Infatti i disturbi dell’intestino tenue sono riconducibili non al solo glutine, ma a un attacco complessivo ai villi; che smettono di produrre gli enzimi necessari alla scomposizione degli alimenti, causando l’insorgere di intolleranze.

La Natura ci guida nella scelta di una nutrizione protettiva: sostituite tutti gli alimenti contenenti glutine, lattosio e istamina con una dieta a base di pesce, verdure crude di stagione, centrifughe ed estratti.

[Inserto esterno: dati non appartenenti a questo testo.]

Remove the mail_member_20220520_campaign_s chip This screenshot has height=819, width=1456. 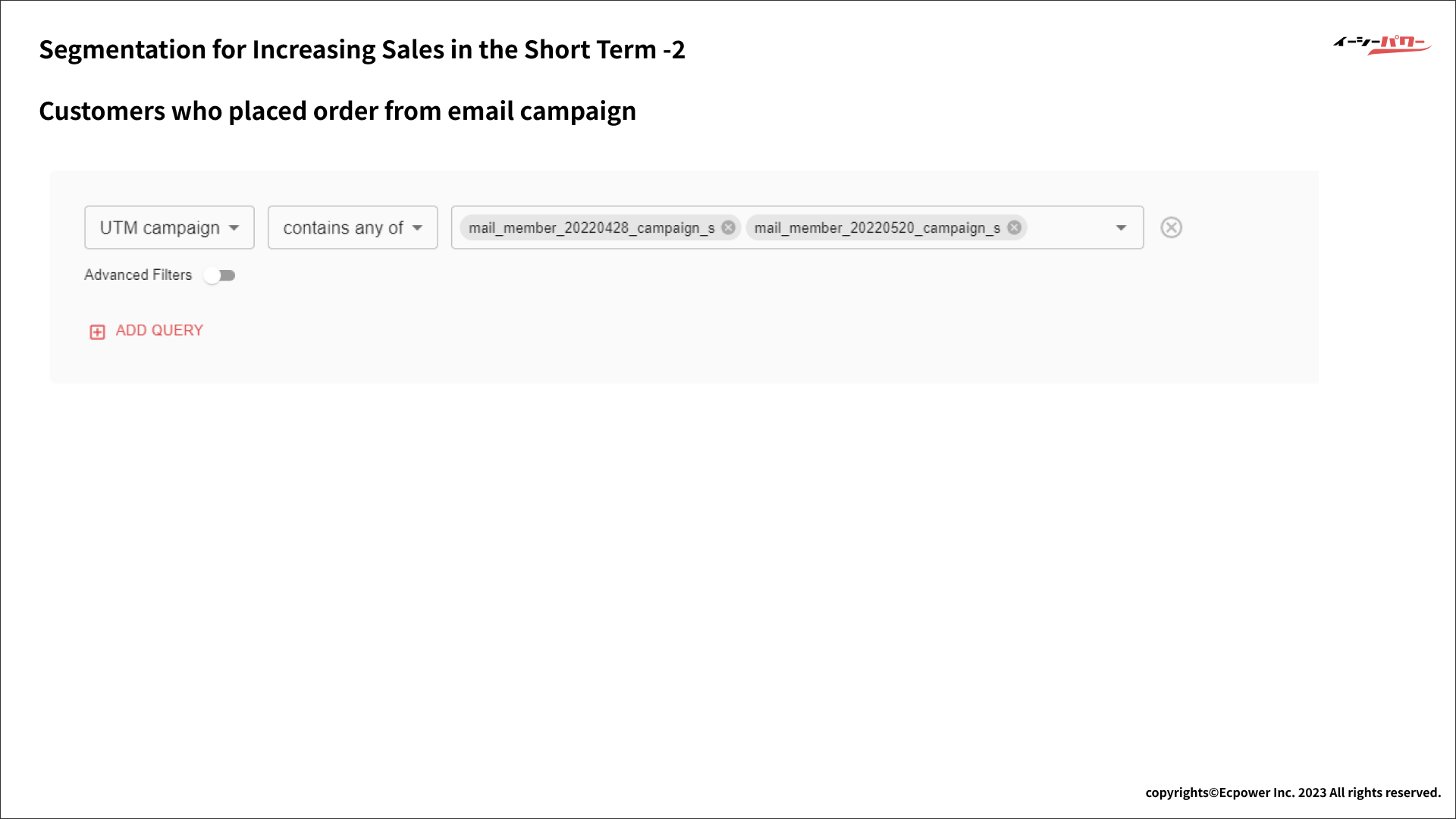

SEGUONO STEP DI CHECK-UP PER L’INTESTINO: ANTICORPI ANTI-GLIADINA, ANTI-ENDOMISIO E ANTI-TRANSGLUTAMINASI PER LA DIAGNOSI DELLA CELIACHIA;  AMILASI-LIPASI-ELASTASI PER LA DIGESTIONE ENZIMATICA; CALPROTECTINA PER L’INFIAMMAZIONE E LE PATOLOGIE DEGENERATIVE; PER IL MAL ASSORBIMENTO VITAMINE B12 E D, SIDEREMIA-FERRITINA- CALCEMIA. INOLTRE IL “BREATH TEST” MISURA TRAMITE I LIVELLI DI IDROGENO LA PRESENZA DI S.I.B.O. (“SMALL INTESTINAL BACTERIAL OVERGROWTH”) E I.B.S. (“IRRITABLE BOWEL SYNDROME”), PATOLOGIE SPESSO ASSOCIATE ALLA GLUTEN SENSITIVITY.